__TASK STATEMENT__
List the lines as a numbered list, from the line containing "Where should I" through the last line of the rows, both included, and omit blank lines.

__SOURCE RECORDS__

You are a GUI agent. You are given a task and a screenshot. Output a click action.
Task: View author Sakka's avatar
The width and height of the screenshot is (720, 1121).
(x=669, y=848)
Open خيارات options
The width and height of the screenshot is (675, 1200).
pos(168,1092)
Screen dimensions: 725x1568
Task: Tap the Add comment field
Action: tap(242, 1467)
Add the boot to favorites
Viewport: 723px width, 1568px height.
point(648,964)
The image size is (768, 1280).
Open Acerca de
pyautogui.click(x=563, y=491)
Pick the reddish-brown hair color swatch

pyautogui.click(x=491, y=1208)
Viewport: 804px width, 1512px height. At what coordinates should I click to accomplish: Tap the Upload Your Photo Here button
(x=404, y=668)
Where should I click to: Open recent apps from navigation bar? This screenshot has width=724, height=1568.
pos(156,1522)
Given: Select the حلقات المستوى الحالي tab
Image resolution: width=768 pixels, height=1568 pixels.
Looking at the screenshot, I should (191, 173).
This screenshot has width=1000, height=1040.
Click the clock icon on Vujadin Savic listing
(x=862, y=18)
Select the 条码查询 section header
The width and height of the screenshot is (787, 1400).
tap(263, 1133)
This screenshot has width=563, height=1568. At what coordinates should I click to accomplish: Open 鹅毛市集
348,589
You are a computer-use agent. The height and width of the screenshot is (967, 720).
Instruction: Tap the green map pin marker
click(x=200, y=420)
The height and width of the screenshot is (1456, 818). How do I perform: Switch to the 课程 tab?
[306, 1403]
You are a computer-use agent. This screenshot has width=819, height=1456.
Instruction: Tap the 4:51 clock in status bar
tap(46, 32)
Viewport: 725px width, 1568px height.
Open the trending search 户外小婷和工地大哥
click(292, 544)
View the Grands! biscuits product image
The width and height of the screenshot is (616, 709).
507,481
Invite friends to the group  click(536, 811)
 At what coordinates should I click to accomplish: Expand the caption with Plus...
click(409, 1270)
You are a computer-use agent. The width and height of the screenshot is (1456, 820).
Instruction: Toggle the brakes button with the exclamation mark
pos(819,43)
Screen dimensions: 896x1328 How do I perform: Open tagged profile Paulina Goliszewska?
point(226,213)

__SOLVED PROBLEM__
1. Where should I click to: Open recent apps from navigation bar? This screenshot has width=724, height=1568.
2. pos(156,1522)
3. Given: Select the حلقات المستوى الحالي tab
4. Image resolution: width=768 pixels, height=1568 pixels.
5. Looking at the screenshot, I should (191, 173).
6. This screenshot has width=1000, height=1040.
7. Click the clock icon on Vujadin Savic listing
8. (x=862, y=18)
9. Select the 条码查询 section header
10. The width and height of the screenshot is (787, 1400).
11. tap(263, 1133)
12. This screenshot has width=563, height=1568. At what coordinates should I click to accomplish: Open 鹅毛市集
13. 348,589
14. You are a computer-use agent. The height and width of the screenshot is (967, 720).
15. Instruction: Tap the green map pin marker
16. click(x=200, y=420)
17. The height and width of the screenshot is (1456, 818). How do I perform: Switch to the 课程 tab?
18. [306, 1403]
19. You are a computer-use agent. This screenshot has width=819, height=1456.
20. Instruction: Tap the 4:51 clock in status bar
21. tap(46, 32)
22. Viewport: 725px width, 1568px height.
23. Open the trending search 户外小婷和工地大哥
24. click(292, 544)
25. View the Grands! biscuits product image
26. The width and height of the screenshot is (616, 709).
27. 507,481
28. Invite friends to the group  click(536, 811)
29.  At what coordinates should I click to accomplish: Expand the caption with Plus...
30. click(409, 1270)
31. You are a computer-use agent. The width and height of the screenshot is (1456, 820).
32. Instruction: Toggle the brakes button with the exclamation mark
33. pos(819,43)
34. Screen dimensions: 896x1328 How do I perform: Open tagged profile Paulina Goliszewska?
35. point(226,213)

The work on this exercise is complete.